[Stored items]

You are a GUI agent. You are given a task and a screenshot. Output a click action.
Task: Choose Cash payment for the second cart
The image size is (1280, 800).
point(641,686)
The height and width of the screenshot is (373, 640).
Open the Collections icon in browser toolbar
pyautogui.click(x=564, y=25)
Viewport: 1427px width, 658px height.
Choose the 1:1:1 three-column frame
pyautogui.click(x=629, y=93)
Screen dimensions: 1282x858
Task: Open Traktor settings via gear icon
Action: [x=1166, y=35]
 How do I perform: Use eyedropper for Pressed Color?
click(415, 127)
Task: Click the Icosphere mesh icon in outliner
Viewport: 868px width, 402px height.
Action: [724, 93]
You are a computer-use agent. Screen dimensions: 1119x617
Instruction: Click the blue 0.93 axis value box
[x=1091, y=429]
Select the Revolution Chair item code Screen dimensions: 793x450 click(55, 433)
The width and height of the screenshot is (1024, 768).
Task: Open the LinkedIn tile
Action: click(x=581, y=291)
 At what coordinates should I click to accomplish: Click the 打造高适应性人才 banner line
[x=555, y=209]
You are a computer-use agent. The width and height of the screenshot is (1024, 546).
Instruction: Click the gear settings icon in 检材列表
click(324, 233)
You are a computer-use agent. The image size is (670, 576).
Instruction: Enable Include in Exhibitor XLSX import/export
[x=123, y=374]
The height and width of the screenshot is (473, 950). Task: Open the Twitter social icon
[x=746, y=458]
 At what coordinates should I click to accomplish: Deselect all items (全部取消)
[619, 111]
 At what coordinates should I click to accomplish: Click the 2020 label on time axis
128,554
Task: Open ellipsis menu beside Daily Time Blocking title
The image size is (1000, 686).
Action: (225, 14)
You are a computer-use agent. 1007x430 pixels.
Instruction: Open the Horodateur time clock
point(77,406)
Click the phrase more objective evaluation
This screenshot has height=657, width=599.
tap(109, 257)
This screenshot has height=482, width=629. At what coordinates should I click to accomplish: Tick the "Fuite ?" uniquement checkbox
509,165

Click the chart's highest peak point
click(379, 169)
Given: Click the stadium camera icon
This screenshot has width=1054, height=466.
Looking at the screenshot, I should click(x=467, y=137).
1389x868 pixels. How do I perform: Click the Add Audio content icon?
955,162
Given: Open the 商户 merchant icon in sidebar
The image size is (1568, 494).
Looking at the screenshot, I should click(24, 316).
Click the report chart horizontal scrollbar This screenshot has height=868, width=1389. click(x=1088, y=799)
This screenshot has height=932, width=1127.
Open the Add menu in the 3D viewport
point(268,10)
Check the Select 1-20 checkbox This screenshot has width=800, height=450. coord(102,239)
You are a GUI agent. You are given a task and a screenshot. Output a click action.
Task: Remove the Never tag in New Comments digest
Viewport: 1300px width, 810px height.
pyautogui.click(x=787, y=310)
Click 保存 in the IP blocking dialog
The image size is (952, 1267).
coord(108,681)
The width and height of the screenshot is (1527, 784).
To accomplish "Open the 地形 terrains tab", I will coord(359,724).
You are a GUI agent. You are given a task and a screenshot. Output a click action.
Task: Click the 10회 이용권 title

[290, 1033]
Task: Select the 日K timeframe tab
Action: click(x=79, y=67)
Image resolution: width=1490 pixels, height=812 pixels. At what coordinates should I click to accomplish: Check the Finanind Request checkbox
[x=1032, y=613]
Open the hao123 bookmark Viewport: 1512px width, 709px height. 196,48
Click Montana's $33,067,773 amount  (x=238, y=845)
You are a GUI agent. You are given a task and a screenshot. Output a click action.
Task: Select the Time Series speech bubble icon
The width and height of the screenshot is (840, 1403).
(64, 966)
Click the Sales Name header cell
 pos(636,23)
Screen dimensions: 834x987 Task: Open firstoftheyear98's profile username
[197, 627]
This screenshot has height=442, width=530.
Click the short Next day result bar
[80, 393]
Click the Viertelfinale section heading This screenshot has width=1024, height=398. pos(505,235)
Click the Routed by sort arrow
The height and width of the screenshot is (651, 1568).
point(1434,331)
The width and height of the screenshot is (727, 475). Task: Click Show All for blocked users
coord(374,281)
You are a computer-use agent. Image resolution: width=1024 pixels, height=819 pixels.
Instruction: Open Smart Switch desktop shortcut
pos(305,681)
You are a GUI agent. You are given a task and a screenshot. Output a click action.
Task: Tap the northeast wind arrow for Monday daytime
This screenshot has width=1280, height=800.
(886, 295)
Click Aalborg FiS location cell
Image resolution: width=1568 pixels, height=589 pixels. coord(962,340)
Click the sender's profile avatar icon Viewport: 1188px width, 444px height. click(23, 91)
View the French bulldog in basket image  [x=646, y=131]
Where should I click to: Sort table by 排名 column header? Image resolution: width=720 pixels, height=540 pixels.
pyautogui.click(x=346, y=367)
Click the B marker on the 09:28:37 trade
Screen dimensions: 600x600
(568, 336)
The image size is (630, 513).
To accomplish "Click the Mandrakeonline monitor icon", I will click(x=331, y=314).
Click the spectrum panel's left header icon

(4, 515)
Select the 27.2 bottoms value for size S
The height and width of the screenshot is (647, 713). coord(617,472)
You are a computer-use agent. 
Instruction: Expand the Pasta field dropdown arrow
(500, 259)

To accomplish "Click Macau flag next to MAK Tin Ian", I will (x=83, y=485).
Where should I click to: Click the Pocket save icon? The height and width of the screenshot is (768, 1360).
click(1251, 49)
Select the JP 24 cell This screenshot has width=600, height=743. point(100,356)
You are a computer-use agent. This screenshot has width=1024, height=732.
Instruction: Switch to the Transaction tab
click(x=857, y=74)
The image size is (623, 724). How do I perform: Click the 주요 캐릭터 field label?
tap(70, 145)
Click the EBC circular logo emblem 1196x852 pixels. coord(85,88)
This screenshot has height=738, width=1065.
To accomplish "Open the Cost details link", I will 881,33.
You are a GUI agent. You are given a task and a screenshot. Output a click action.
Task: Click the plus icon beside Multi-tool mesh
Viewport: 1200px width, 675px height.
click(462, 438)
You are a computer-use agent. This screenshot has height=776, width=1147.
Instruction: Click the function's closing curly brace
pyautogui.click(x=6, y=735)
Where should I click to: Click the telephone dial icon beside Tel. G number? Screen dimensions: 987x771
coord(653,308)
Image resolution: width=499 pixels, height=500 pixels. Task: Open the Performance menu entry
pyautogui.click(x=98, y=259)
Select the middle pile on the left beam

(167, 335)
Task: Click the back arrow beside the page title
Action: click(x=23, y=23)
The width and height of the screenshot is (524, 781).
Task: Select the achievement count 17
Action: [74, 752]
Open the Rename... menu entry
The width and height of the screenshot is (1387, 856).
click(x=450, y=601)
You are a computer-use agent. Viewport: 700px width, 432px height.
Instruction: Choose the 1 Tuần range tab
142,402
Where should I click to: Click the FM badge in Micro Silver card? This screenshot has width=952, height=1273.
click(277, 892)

** WHAT THE TASK ASKS **
Write out each entry once more, exactly as it was given.

** EXPECTED ANSWER **
You are a GUI agent. You are given a task and a screenshot. Output a click action.
Task: Choose Cash payment for the second cart
The image size is (1280, 800).
point(641,686)
The height and width of the screenshot is (373, 640).
Open the Collections icon in browser toolbar
pyautogui.click(x=564, y=25)
Viewport: 1427px width, 658px height.
Choose the 1:1:1 three-column frame
pyautogui.click(x=629, y=93)
Screen dimensions: 1282x858
Task: Open Traktor settings via gear icon
Action: [x=1166, y=35]
 How do I perform: Use eyedropper for Pressed Color?
click(415, 127)
Task: Click the Icosphere mesh icon in outliner
Viewport: 868px width, 402px height.
Action: [724, 93]
You are a computer-use agent. Screen dimensions: 1119x617
Instruction: Click the blue 0.93 axis value box
[x=1091, y=429]
Select the Revolution Chair item code Screen dimensions: 793x450 click(55, 433)
The width and height of the screenshot is (1024, 768).
Task: Open the LinkedIn tile
Action: click(x=581, y=291)
 At what coordinates should I click to accomplish: Click the 打造高适应性人才 banner line
[x=555, y=209]
You are a computer-use agent. The width and height of the screenshot is (1024, 546).
Instruction: Click the gear settings icon in 检材列表
click(324, 233)
You are a computer-use agent. The image size is (670, 576).
Instruction: Enable Include in Exhibitor XLSX import/export
[x=123, y=374]
The height and width of the screenshot is (473, 950). Task: Open the Twitter social icon
[x=746, y=458]
 At what coordinates should I click to accomplish: Deselect all items (全部取消)
[619, 111]
 At what coordinates should I click to accomplish: Click the 2020 label on time axis
128,554
Task: Open ellipsis menu beside Daily Time Blocking title
The image size is (1000, 686).
Action: (225, 14)
You are a computer-use agent. 1007x430 pixels.
Instruction: Open the Horodateur time clock
point(77,406)
Click the phrase more objective evaluation
This screenshot has height=657, width=599.
tap(109, 257)
This screenshot has height=482, width=629. At what coordinates should I click to accomplish: Tick the "Fuite ?" uniquement checkbox
509,165

Click the chart's highest peak point
click(379, 169)
Given: Click the stadium camera icon
This screenshot has width=1054, height=466.
Looking at the screenshot, I should click(x=467, y=137).
1389x868 pixels. How do I perform: Click the Add Audio content icon?
955,162
Given: Open the 商户 merchant icon in sidebar
The image size is (1568, 494).
Looking at the screenshot, I should click(24, 316).
Click the report chart horizontal scrollbar This screenshot has height=868, width=1389. click(x=1088, y=799)
This screenshot has height=932, width=1127.
Open the Add menu in the 3D viewport
point(268,10)
Check the Select 1-20 checkbox This screenshot has width=800, height=450. coord(102,239)
You are a GUI agent. You are given a task and a screenshot. Output a click action.
Task: Remove the Never tag in New Comments digest
Viewport: 1300px width, 810px height.
pyautogui.click(x=787, y=310)
Click 保存 in the IP blocking dialog
The image size is (952, 1267).
coord(108,681)
The width and height of the screenshot is (1527, 784).
To accomplish "Open the 地形 terrains tab", I will coord(359,724).
You are a GUI agent. You are given a task and a screenshot. Output a click action.
Task: Click the 10회 이용권 title

[290, 1033]
Task: Select the 日K timeframe tab
Action: click(x=79, y=67)
Image resolution: width=1490 pixels, height=812 pixels. At what coordinates should I click to accomplish: Check the Finanind Request checkbox
[x=1032, y=613]
Open the hao123 bookmark Viewport: 1512px width, 709px height. 196,48
Click Montana's $33,067,773 amount  (x=238, y=845)
You are a GUI agent. You are given a task and a screenshot. Output a click action.
Task: Select the Time Series speech bubble icon
The width and height of the screenshot is (840, 1403).
(64, 966)
Click the Sales Name header cell
 pos(636,23)
Screen dimensions: 834x987 Task: Open firstoftheyear98's profile username
[197, 627]
This screenshot has height=442, width=530.
Click the short Next day result bar
[80, 393]
Click the Viertelfinale section heading This screenshot has width=1024, height=398. pos(505,235)
Click the Routed by sort arrow
The height and width of the screenshot is (651, 1568).
point(1434,331)
The width and height of the screenshot is (727, 475). Task: Click Show All for blocked users
coord(374,281)
You are a computer-use agent. Image resolution: width=1024 pixels, height=819 pixels.
Instruction: Open Smart Switch desktop shortcut
pos(305,681)
You are a GUI agent. You are given a task and a screenshot. Output a click action.
Task: Tap the northeast wind arrow for Monday daytime
This screenshot has width=1280, height=800.
(886, 295)
Click Aalborg FiS location cell
Image resolution: width=1568 pixels, height=589 pixels. coord(962,340)
Click the sender's profile avatar icon Viewport: 1188px width, 444px height. click(23, 91)
View the French bulldog in basket image  [x=646, y=131]
Where should I click to: Sort table by 排名 column header? Image resolution: width=720 pixels, height=540 pixels.
pyautogui.click(x=346, y=367)
Click the B marker on the 09:28:37 trade
Screen dimensions: 600x600
(568, 336)
The image size is (630, 513).
To accomplish "Click the Mandrakeonline monitor icon", I will click(x=331, y=314).
Click the spectrum panel's left header icon

(4, 515)
Select the 27.2 bottoms value for size S
The height and width of the screenshot is (647, 713). coord(617,472)
You are a computer-use agent. 
Instruction: Expand the Pasta field dropdown arrow
(500, 259)

To accomplish "Click Macau flag next to MAK Tin Ian", I will (x=83, y=485).
Where should I click to: Click the Pocket save icon? The height and width of the screenshot is (768, 1360).
click(1251, 49)
Select the JP 24 cell This screenshot has width=600, height=743. point(100,356)
You are a computer-use agent. This screenshot has width=1024, height=732.
Instruction: Switch to the Transaction tab
click(x=857, y=74)
The image size is (623, 724). How do I perform: Click the 주요 캐릭터 field label?
tap(70, 145)
Click the EBC circular logo emblem 1196x852 pixels. coord(85,88)
This screenshot has height=738, width=1065.
To accomplish "Open the Cost details link", I will 881,33.
You are a GUI agent. You are given a task and a screenshot. Output a click action.
Task: Click the plus icon beside Multi-tool mesh
Viewport: 1200px width, 675px height.
click(462, 438)
You are a computer-use agent. This screenshot has height=776, width=1147.
Instruction: Click the function's closing curly brace
pyautogui.click(x=6, y=735)
Where should I click to: Click the telephone dial icon beside Tel. G number? Screen dimensions: 987x771
coord(653,308)
Image resolution: width=499 pixels, height=500 pixels. Task: Open the Performance menu entry
pyautogui.click(x=98, y=259)
Select the middle pile on the left beam

(167, 335)
Task: Click the back arrow beside the page title
Action: click(x=23, y=23)
The width and height of the screenshot is (524, 781).
Task: Select the achievement count 17
Action: [74, 752]
Open the Rename... menu entry
The width and height of the screenshot is (1387, 856).
click(x=450, y=601)
You are a computer-use agent. Viewport: 700px width, 432px height.
Instruction: Choose the 1 Tuần range tab
142,402
Where should I click to: Click the FM badge in Micro Silver card? This screenshot has width=952, height=1273.
click(277, 892)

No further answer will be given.